In our study, most of our patients (20, 77%) had no complications, followed by mild postoperative lid edema (27%), which was resolved within 1 week. Mild pain was associated with a mild degree of ectropion that was reported in 8% of patients. Chang & Olver identified complications, including a little skin fold at the lateral canthus, suture exposure that was trimmed under slit lamp examination, and aberrant regeneration with blepharospasm, as well as crocodile tears (20). Jue et al. found no extreme postoperative complications, except for a small size discrepancy of approximately 1–2 mm in both eyes in two patients (15). Putterman et al. reported few complications, with no severe complications, including infection, wound dehiscence, avulsion of the tarsus strip, tenderness at the new canthal suturing site, or granulomas (21).
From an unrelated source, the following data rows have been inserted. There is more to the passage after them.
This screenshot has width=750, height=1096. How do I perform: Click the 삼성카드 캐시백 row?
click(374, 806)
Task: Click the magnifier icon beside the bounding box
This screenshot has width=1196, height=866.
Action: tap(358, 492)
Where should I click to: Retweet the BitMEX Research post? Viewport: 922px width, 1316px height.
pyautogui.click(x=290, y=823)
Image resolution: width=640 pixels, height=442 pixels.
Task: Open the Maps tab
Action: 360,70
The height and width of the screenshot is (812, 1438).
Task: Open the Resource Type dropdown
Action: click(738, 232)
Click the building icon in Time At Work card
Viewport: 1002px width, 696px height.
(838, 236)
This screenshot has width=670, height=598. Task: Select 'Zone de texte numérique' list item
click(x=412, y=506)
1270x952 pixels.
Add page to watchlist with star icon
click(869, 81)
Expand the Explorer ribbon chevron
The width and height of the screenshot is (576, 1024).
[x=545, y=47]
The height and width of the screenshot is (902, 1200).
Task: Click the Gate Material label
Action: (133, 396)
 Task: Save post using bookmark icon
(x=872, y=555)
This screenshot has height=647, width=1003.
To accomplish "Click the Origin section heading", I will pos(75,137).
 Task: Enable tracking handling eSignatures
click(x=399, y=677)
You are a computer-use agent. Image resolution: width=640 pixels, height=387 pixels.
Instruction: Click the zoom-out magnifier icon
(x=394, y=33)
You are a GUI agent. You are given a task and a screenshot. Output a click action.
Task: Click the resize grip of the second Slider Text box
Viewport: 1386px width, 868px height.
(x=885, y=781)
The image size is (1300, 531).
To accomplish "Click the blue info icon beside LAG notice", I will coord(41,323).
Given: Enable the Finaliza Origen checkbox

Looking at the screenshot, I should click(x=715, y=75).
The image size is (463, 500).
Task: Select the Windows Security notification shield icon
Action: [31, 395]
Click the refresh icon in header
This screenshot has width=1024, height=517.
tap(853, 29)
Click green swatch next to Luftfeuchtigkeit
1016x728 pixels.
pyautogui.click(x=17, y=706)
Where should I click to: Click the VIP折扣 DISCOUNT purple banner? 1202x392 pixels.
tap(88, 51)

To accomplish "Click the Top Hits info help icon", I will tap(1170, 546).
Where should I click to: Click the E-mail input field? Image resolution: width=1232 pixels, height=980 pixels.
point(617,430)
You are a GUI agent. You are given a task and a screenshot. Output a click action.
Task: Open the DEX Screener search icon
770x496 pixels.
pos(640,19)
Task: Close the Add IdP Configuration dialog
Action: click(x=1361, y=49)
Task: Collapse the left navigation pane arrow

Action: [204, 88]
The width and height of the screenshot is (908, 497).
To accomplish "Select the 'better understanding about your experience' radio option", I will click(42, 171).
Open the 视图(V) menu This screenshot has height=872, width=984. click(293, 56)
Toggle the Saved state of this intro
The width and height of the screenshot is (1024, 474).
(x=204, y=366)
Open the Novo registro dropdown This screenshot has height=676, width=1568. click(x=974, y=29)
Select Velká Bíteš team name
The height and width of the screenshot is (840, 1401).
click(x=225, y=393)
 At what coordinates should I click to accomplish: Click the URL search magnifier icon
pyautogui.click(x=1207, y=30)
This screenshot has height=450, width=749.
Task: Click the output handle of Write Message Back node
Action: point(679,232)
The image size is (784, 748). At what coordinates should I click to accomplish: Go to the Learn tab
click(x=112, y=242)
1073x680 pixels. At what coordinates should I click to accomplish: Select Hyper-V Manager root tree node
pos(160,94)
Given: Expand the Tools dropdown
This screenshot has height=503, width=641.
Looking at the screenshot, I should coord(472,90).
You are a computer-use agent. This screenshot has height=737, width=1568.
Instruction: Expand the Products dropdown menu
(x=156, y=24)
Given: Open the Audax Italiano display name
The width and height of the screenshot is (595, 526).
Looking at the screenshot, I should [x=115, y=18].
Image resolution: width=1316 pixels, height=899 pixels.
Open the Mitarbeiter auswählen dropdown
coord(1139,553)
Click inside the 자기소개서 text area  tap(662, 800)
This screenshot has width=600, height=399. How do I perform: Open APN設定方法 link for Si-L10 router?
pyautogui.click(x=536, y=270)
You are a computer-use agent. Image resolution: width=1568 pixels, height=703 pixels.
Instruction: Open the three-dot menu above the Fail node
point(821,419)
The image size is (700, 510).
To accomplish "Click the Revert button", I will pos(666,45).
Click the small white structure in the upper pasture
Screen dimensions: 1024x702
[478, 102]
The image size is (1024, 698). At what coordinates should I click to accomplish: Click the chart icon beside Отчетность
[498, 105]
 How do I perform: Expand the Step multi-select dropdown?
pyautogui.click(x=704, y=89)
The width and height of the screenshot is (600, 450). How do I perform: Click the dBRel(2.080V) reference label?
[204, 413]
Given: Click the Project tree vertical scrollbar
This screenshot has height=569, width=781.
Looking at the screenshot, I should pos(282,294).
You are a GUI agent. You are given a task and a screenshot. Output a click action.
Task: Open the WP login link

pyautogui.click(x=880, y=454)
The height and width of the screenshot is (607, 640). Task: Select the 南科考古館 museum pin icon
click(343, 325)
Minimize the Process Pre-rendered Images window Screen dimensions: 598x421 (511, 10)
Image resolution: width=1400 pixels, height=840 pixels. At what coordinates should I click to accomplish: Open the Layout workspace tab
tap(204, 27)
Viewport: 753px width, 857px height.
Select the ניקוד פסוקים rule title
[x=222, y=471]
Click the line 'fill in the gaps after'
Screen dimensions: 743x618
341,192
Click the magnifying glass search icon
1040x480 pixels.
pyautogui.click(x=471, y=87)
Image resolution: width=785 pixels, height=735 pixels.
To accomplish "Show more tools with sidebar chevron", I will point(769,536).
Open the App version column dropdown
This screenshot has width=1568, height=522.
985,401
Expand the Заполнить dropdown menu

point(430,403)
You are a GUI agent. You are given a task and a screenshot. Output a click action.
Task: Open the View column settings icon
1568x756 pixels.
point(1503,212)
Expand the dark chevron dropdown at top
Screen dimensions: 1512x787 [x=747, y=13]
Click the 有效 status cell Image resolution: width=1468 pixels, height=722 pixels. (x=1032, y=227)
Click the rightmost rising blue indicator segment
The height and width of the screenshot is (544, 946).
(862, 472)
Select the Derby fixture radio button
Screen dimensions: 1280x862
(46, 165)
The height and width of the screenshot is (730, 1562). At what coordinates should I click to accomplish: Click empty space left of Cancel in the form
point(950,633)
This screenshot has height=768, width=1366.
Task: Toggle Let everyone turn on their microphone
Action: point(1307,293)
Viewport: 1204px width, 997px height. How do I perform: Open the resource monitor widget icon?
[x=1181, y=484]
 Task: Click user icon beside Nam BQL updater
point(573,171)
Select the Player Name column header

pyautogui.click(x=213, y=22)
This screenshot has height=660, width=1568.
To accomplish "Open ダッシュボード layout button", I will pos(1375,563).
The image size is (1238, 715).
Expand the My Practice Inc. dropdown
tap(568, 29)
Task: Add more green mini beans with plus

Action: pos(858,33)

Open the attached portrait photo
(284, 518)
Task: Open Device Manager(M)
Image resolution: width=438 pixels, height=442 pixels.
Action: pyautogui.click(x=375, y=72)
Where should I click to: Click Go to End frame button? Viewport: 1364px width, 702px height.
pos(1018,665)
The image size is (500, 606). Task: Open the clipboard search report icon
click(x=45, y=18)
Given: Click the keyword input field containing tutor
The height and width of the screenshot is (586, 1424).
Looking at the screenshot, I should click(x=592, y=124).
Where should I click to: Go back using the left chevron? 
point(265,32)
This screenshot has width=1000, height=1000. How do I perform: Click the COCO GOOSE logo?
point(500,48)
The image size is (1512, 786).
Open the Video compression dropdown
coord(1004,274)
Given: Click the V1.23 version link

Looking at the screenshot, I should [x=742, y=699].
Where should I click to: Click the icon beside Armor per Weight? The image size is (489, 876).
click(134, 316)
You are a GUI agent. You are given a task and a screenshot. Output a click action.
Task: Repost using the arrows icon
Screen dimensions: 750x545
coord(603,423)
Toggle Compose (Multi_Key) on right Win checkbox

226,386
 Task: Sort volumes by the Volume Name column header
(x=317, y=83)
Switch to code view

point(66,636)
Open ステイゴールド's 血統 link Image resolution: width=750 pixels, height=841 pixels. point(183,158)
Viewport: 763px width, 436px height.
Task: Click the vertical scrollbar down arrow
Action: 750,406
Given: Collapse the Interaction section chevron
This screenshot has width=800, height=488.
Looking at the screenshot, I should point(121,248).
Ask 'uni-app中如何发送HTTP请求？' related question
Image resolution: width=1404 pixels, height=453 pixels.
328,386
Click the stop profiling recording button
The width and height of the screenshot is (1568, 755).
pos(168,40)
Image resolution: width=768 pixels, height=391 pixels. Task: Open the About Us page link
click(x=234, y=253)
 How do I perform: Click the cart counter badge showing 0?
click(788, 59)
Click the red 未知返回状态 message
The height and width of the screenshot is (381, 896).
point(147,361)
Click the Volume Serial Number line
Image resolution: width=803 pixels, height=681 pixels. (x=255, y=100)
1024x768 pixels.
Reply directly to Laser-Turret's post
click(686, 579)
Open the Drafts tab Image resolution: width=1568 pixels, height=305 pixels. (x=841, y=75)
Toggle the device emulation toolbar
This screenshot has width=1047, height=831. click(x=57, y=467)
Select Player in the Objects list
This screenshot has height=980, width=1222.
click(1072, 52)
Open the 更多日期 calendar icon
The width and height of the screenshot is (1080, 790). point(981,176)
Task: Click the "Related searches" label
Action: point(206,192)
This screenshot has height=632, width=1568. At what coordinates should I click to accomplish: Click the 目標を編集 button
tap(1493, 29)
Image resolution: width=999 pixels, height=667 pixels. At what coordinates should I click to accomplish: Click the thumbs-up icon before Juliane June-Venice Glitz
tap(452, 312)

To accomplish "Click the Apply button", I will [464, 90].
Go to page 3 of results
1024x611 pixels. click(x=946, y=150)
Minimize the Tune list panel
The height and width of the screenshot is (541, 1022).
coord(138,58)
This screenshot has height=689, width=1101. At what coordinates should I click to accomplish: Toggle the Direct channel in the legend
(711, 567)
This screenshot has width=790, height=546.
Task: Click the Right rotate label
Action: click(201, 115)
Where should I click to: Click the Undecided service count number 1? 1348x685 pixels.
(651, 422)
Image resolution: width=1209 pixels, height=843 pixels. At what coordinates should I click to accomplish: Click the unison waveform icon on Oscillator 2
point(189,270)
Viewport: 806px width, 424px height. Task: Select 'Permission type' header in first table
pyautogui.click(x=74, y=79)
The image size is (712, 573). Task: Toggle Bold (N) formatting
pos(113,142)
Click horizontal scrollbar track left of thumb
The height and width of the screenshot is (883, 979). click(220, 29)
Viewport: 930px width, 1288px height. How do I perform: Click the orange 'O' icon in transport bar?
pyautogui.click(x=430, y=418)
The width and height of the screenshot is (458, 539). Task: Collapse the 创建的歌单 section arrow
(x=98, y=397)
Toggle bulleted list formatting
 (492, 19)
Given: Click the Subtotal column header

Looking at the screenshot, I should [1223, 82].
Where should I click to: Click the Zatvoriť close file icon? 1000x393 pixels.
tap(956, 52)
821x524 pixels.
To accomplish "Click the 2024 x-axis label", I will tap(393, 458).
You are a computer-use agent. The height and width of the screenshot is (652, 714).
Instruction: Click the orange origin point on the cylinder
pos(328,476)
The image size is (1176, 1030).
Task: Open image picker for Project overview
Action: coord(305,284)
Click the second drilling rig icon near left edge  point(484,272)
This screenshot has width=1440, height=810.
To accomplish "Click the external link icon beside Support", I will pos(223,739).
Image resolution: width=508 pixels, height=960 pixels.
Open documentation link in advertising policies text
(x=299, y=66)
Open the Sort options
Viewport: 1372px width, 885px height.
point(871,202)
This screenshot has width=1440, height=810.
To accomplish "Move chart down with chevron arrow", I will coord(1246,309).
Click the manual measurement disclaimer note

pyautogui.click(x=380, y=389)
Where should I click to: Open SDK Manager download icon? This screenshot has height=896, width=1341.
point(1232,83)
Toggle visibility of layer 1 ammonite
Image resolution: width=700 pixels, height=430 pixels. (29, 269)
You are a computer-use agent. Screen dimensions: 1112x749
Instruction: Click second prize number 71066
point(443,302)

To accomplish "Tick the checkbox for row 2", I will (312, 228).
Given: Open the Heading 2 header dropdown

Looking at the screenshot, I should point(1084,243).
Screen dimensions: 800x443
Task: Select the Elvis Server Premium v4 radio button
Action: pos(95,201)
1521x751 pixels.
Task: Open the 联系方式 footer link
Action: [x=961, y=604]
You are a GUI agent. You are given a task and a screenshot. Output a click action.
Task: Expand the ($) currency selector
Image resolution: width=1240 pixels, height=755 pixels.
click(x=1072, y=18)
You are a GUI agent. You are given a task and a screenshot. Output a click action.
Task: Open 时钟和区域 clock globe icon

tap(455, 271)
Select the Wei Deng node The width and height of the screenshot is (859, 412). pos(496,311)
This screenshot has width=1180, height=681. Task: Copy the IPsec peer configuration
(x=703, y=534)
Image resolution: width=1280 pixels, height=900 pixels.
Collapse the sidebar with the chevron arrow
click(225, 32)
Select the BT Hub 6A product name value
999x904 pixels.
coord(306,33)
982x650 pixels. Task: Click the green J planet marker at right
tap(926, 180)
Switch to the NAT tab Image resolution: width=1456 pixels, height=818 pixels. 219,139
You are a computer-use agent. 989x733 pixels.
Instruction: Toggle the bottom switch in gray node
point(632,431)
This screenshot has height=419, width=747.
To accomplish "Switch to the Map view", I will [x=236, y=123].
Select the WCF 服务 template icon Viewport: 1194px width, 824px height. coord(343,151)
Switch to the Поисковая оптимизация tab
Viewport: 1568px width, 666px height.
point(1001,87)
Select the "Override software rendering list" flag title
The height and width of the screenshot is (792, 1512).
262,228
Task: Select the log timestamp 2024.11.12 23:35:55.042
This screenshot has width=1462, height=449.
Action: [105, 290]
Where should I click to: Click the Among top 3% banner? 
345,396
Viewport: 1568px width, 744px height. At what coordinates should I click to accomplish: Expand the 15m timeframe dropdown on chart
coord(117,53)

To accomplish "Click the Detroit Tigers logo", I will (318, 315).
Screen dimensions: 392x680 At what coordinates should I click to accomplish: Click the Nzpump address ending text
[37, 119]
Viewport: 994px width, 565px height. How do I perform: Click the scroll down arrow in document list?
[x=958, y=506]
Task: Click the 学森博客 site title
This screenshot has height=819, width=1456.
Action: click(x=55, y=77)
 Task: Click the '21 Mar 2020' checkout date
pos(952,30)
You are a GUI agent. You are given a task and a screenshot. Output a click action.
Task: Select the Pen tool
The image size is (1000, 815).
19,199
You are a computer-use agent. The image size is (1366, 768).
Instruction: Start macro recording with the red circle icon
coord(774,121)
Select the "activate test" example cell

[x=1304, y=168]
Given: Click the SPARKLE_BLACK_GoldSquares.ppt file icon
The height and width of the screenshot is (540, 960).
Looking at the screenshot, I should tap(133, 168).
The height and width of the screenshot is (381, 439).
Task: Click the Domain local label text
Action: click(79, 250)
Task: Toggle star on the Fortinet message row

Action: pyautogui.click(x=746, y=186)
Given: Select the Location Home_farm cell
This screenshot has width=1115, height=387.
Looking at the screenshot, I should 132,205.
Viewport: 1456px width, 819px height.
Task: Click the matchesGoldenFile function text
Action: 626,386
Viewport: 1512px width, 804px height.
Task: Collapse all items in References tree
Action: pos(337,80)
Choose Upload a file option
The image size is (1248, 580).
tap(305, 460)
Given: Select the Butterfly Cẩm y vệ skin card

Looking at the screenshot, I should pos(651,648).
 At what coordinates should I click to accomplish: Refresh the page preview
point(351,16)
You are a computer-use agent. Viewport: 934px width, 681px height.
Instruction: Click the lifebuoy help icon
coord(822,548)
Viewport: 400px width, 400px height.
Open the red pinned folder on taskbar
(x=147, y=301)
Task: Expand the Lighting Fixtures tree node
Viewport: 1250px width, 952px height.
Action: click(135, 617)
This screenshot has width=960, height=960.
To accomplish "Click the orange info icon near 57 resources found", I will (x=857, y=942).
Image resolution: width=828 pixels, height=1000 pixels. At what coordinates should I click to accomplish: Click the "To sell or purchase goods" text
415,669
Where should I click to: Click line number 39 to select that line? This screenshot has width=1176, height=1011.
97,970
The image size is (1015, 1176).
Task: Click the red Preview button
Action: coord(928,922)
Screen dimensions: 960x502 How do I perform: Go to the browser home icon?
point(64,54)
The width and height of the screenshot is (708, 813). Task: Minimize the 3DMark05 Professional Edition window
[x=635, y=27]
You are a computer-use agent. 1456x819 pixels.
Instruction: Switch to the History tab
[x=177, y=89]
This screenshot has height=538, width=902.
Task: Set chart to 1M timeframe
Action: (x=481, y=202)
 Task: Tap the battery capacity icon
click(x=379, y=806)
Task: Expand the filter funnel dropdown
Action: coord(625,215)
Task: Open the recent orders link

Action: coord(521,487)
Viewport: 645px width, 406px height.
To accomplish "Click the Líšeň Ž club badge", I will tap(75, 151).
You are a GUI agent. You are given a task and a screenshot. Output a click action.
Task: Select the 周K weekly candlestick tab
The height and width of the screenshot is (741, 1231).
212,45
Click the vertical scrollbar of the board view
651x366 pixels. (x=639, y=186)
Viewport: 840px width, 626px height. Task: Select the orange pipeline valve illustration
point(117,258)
Several series attest to the effectiveness of the LTS in paralytic eversion (15, 22). Many support the fusion of lateral (often small-scale) tarsorrhaphy with the LTS (17, 20). As it is assumed that the operation may only be momentarily successful with a certain rate of recurrence, surgeons frequently strive for a little bit higher postsurgical position of the inferior eyelid in patients with paralytic LTS (20). According to certain articles, there is a better success rate in the 3-year follow-up when reanimation surgery is combined with LTS (23). Kadir et al. (24) show the better outcome in managing both entropion and ectropion.

Therefore, those with mild to moderate paralytic ectropion are much better candidates for the LTS, whereas severe ectropion patients need to undergo other or additional treatments. The unifying goal of LTS treatment is to restore eyelid marginal malposition through horizontal tightness and canthal elevation, with the rebuilding of a new lateral canthus. Nevertheless, other articles describe the surgical approach in different ways (6, 15, 21, 25). A few crucial components, like a strong attachment to the periorbita, the excision of conjunctiva within the tarsus strip, and a slight overcorrection, can be readily highlighted to accomplish the goal (2528).

Our study was conducted at a single center, which involved a small sample size due to the limited time available for our research. After evaluating the patients, we did not follow-up them for a long time, so we do not have information about the long-term effects or whether any recurrence occurred.

Conclusion

Lateral Tarsal Strip (LTS) is unique, safe, and effectual technique for correcting paralytic eversion to achieve the desired clinical outcome.

Ethical statement

The Institutional Review Board approved the research.

Funding

There is no financial sponsor/research fund to do the research.

Conflict of interest

The authors declare that the research was conducted in the absence of any commercial or financial relationships that could be construed as a potential conflict of interest.